It is a clear fact that despite the introduction of international and local legislation and awareness raising campaigns; girls are extremely neglected in many Asian and South Asian Societies, such as Pakistan.

Sanam Siddiqui, a women rights activist and student at a local university, observed that female children are especially subjected to numerous forms of exploitation and discrimination due to an inherent bias against women in this part of the globe. She further refereed many surveys, studies and researches clearly mentioned that low level healthcare and literacy rates are few examples of female neglect in Pakistani society.

Farhan Ahmed, staff member of a child-focused NGO, informed that neglect of girl child is socially acceptable in many places around the globe; however, poverty, illiteracy, caste system, lack of economic opportunities and weak implementation of legal instruments are some of the factors in growing neglect of girl child in poor and developing countries. He observed that it is a fact that male children are more desired and privileged thanfemale in those societies, where male domination is routine rather than exceptional.

It is pertinent to mention that Pakistan have signed and ratified a number of international protocols and treaties, including the Convention on the Rights of the Child (CRC). The Convention clearly stated that States Parties shall respect and ensure … rights … to each child … without discrimination of any kind, irrespective of the child’s or his or her parent’s or legal guardian’s race, color, sex, language, religion, political or other opinion.

Dr. Iftikhar Ahmed works with an International NGO in Karachi, Pakistan. He informed that he has been working on health issues for more than fifteen years and he observed that girls are considered as a liability in many families, especially those belong to the poor strata of the society. He added that, therefore, girl child mortality rate is higher than male child mortality rate in Pakistan. Dr. Iftekhar Ahmed said that both government and non-government organizations are failed to tackle the issue of female child neglect as historically and traditionally this part of the globe has been a patriarchal society, where girls always considered inferior to boys.

The Society of Obstetricians & Gynecologists of Pakistan has revealed in its 2009 Annual Report that, “from the time of conception till her adolescence she (the girl child) remains under threat…Often girl children are sold, bartered and given as compensation to resolve family and tribal feuds. Girls are also given as “blood-money” to settle crimes such as murder, and are exploited sexually and physically. A huge number of girl children are living under threat and need help.”

Muhammad Ali, President of a Karachi based Roshni Helpline, informed that issues related to child abuse and neglect are quite common, with some exceptions, all around the globe. He, however, added that some issues such as neglect of female child are quite visible in poor and developing countries such as Pakistan. Muhammad Ali said that the issues of violence against female children are quite common; however, the reporting of such mode of violence is very low.

Mehnaz Sami, a housewife and mother of three girls and a boy, admitted that she often punished her daughters very severely but never even said any harsh word to her son. “I just want to discipline them as one day they will leave my house for ever and therefore they must know that girls/women should be submissive and disciplined,” Mehnaz Sami explained the reason of her harsh attitude towards her daughters.

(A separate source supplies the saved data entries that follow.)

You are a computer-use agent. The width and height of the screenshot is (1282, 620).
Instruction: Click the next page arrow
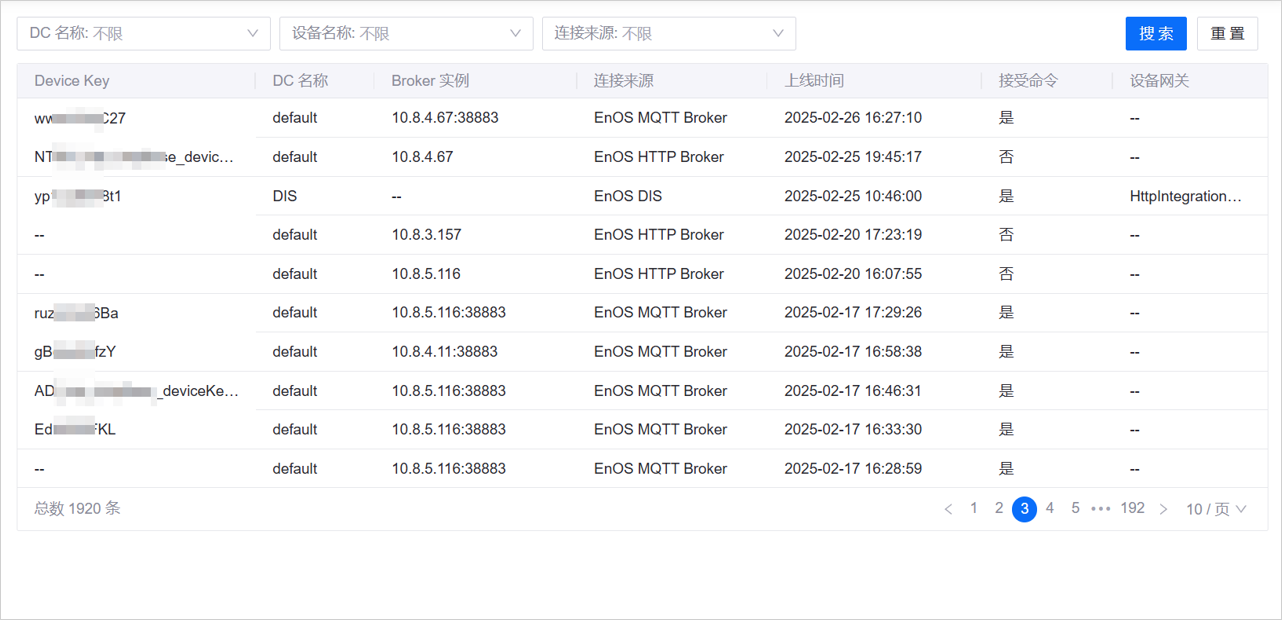1163,508

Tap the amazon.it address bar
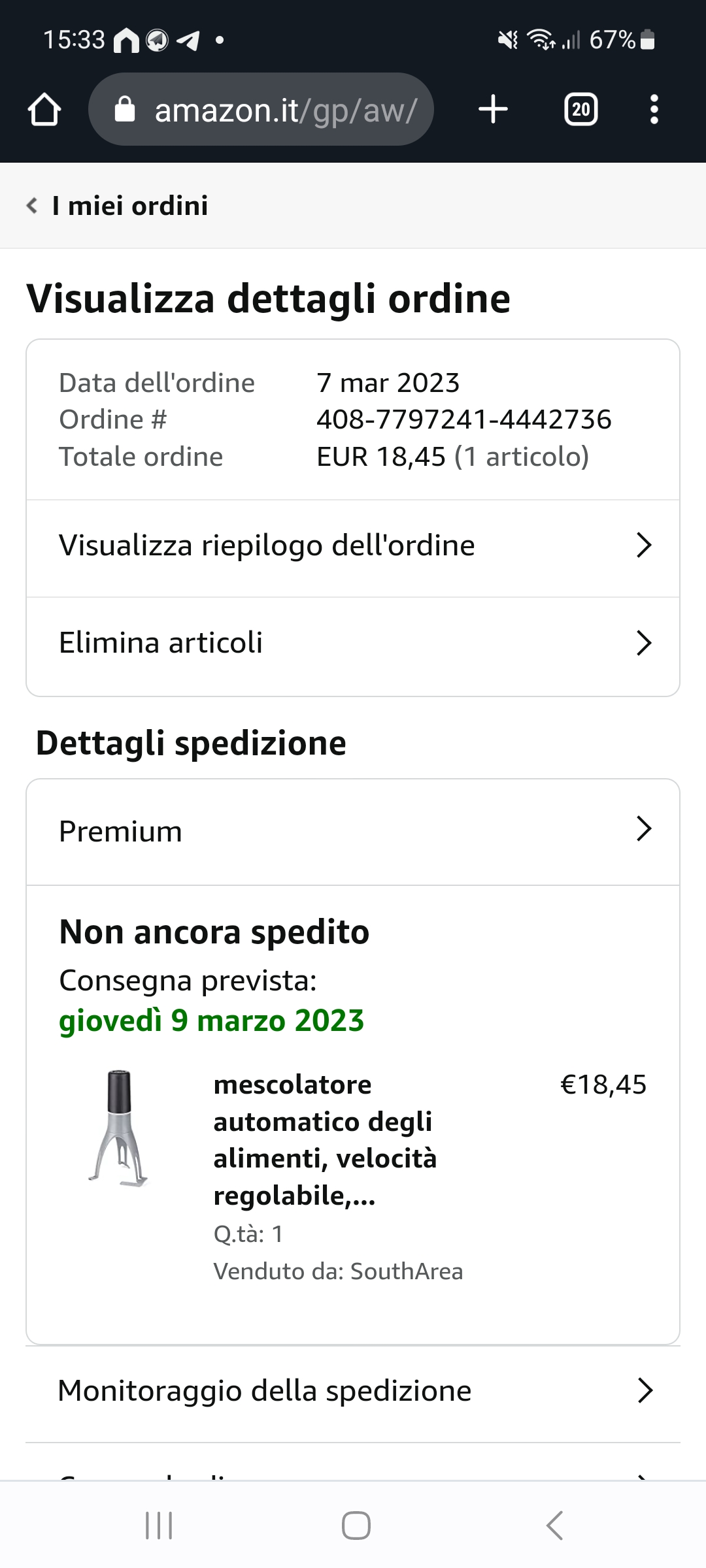(x=286, y=110)
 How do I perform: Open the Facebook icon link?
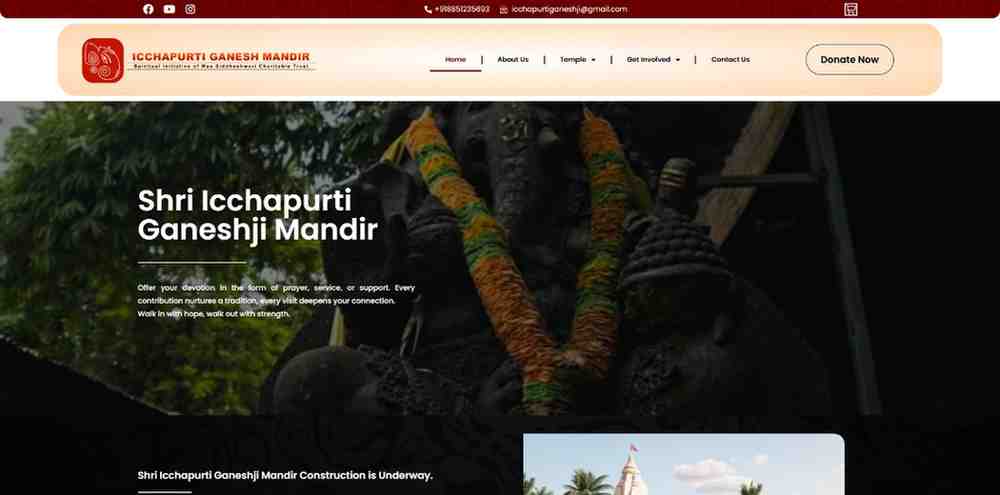tap(148, 9)
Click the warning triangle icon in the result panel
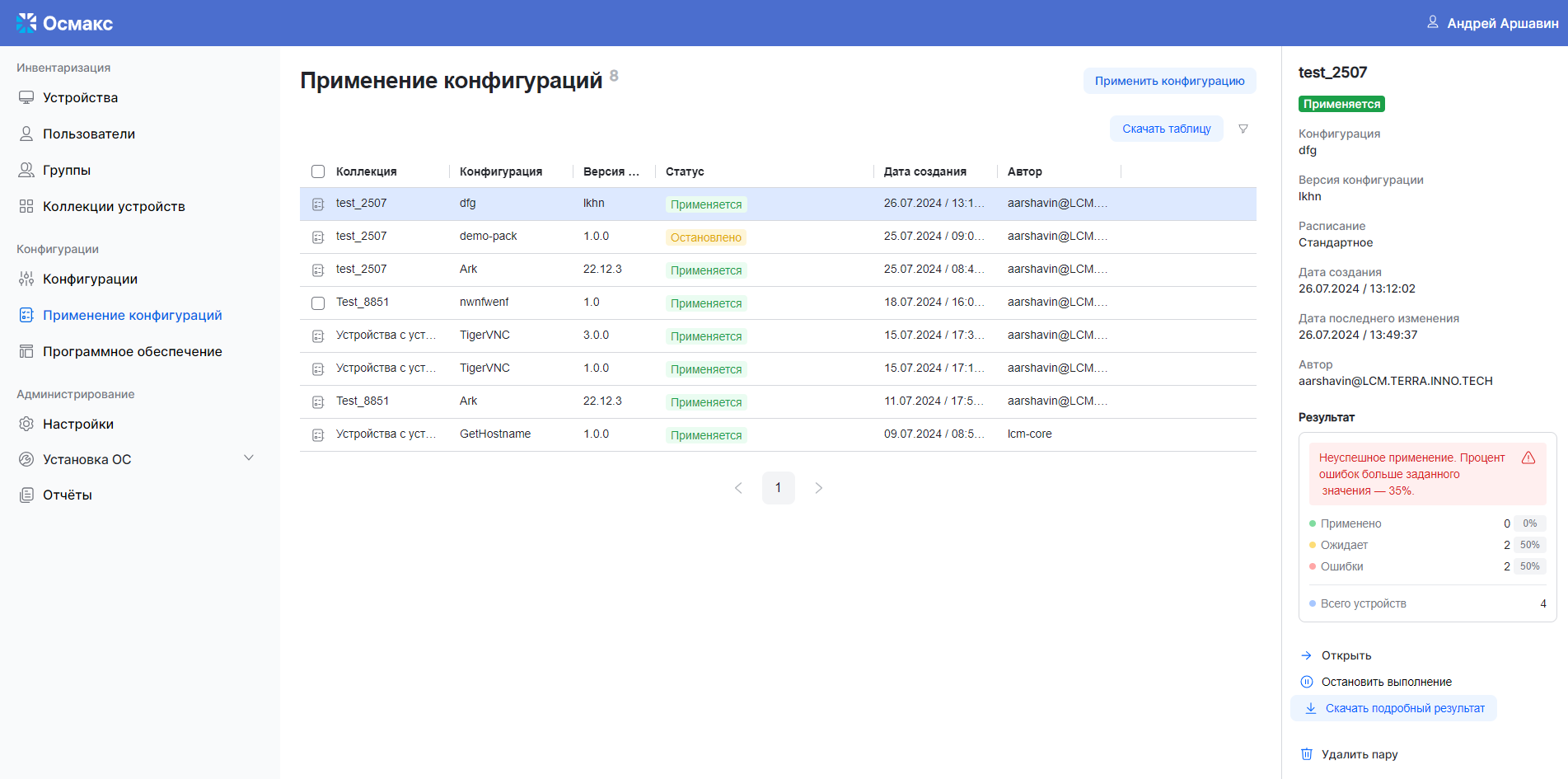Screen dimensions: 1568x779 coord(1528,458)
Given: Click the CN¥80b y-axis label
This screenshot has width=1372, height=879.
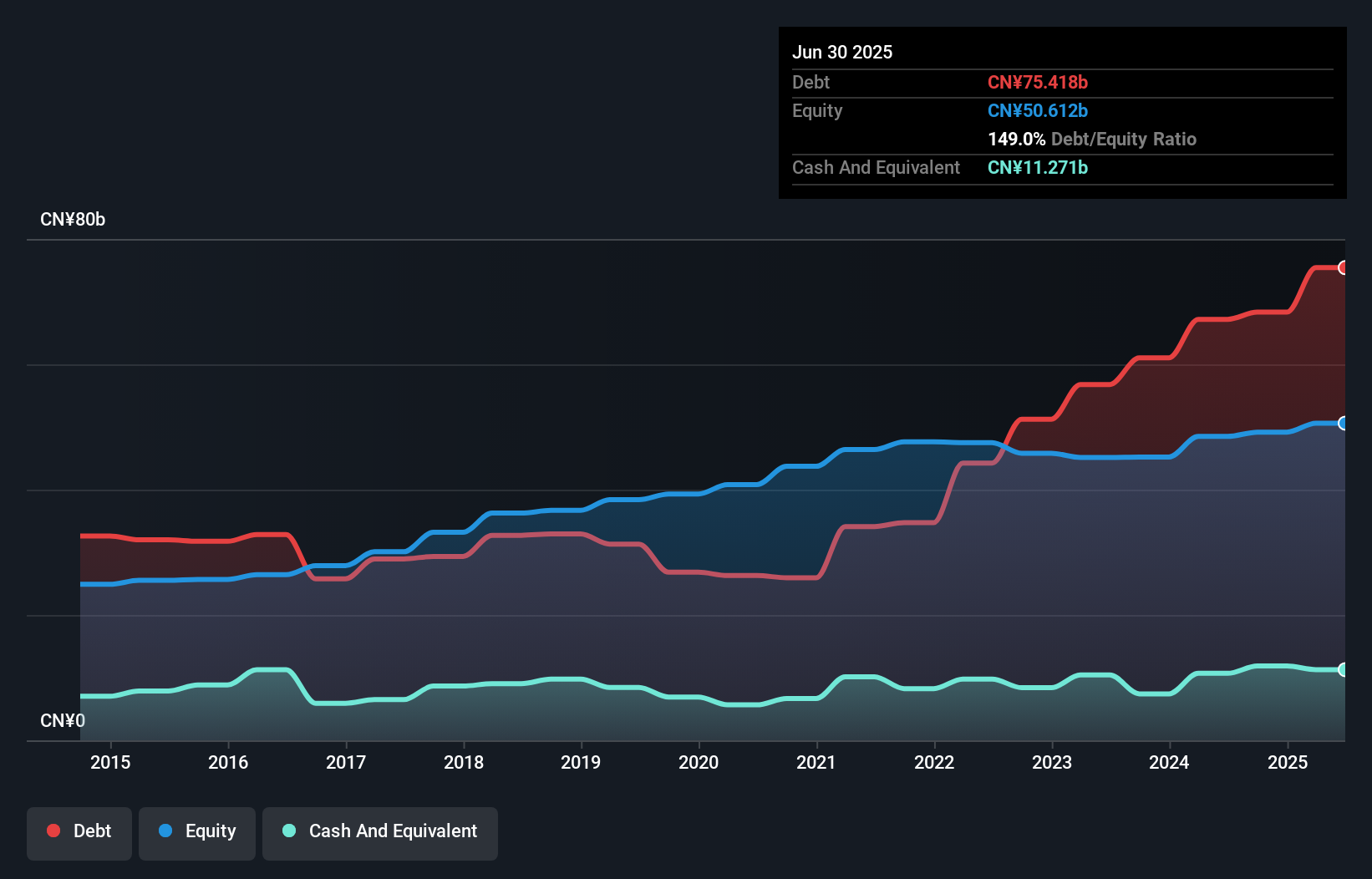Looking at the screenshot, I should 73,220.
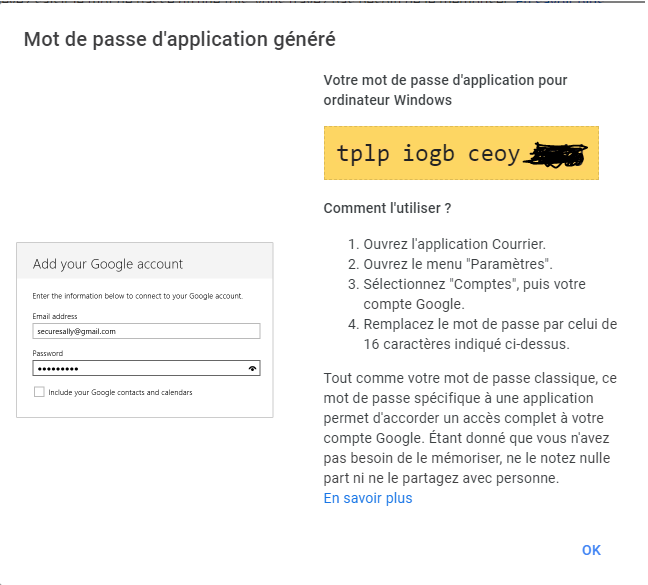Select step 2 about the "Paramètres" menu
648x585 pixels.
[450, 264]
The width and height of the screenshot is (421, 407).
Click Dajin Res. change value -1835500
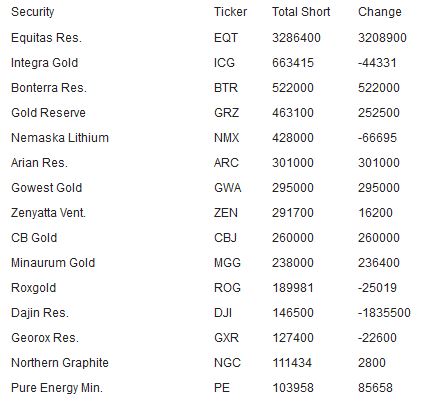[x=384, y=313]
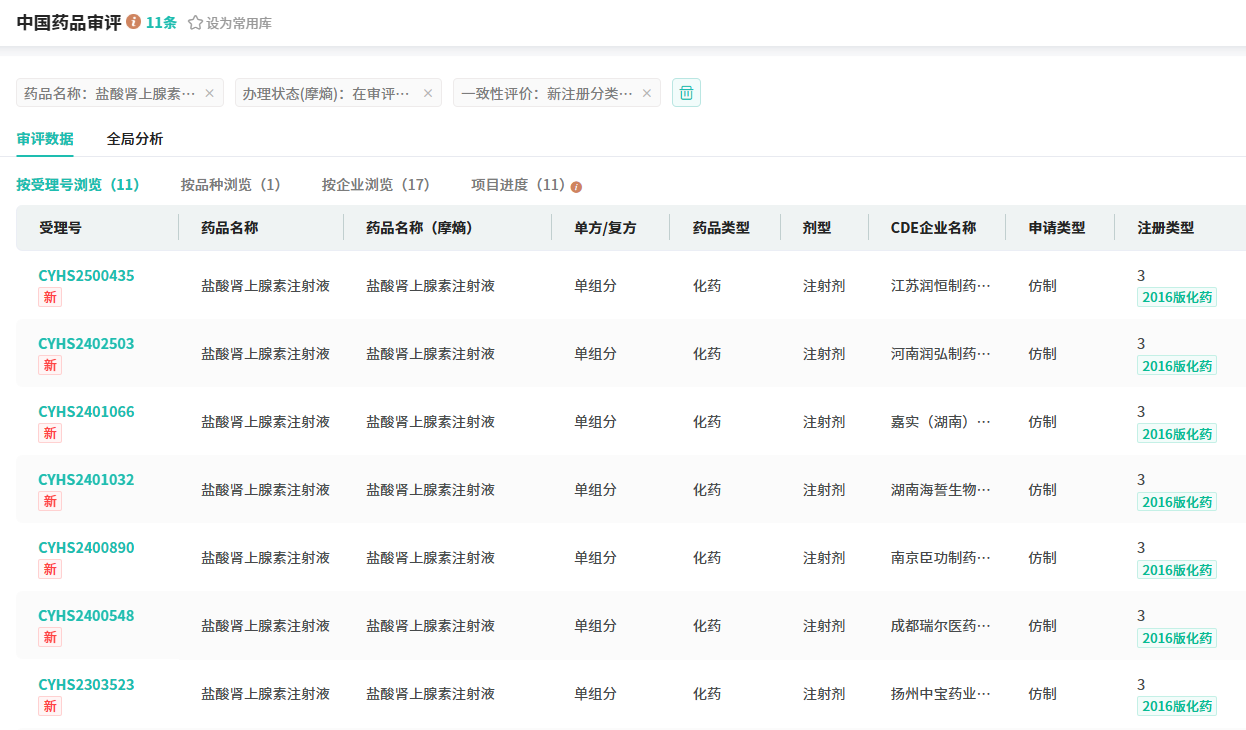Switch to the 全局分析 tab
This screenshot has height=730, width=1246.
point(135,139)
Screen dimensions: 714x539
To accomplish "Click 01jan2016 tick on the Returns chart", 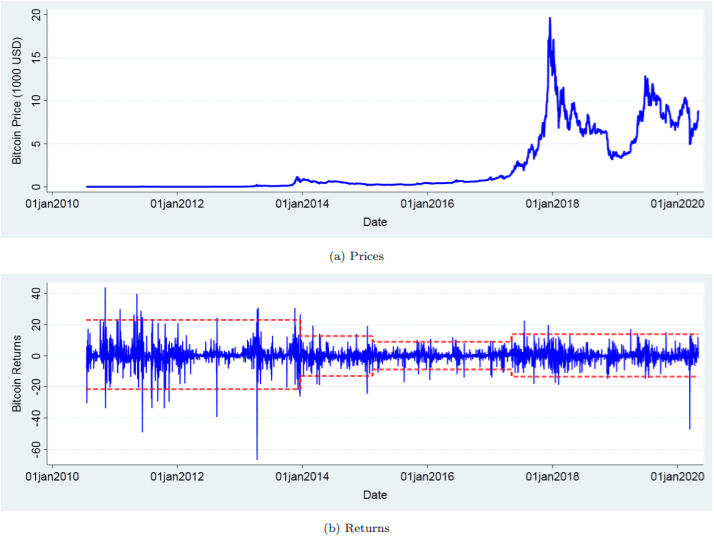I will point(427,478).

Nasreen Gil runs a small charity school in a slum in Karachi. She observed that the dropout rate of girls are quite high in her school, especially after passing the fifth grade. Nasreen Gil informed that she met with the mothers of many dropout students and majority of them responded that, “our financial resources are very limited and therefore we cannot afford her education expenses.” It is pertinent to mention that in poor communities, parents only spend money on the studies of their son/s because they expect some return from them.

The Beijing Declaration under paragraph # 9 and 23 stated that, “We are determined to … ensure the human rights of … the girl child as an inalienable, integral and indivisible part of all human rights and fundamental freedoms….; … ensure the full enjoyment by … the girl child of all human rights … and take effective action against violations of these rights….”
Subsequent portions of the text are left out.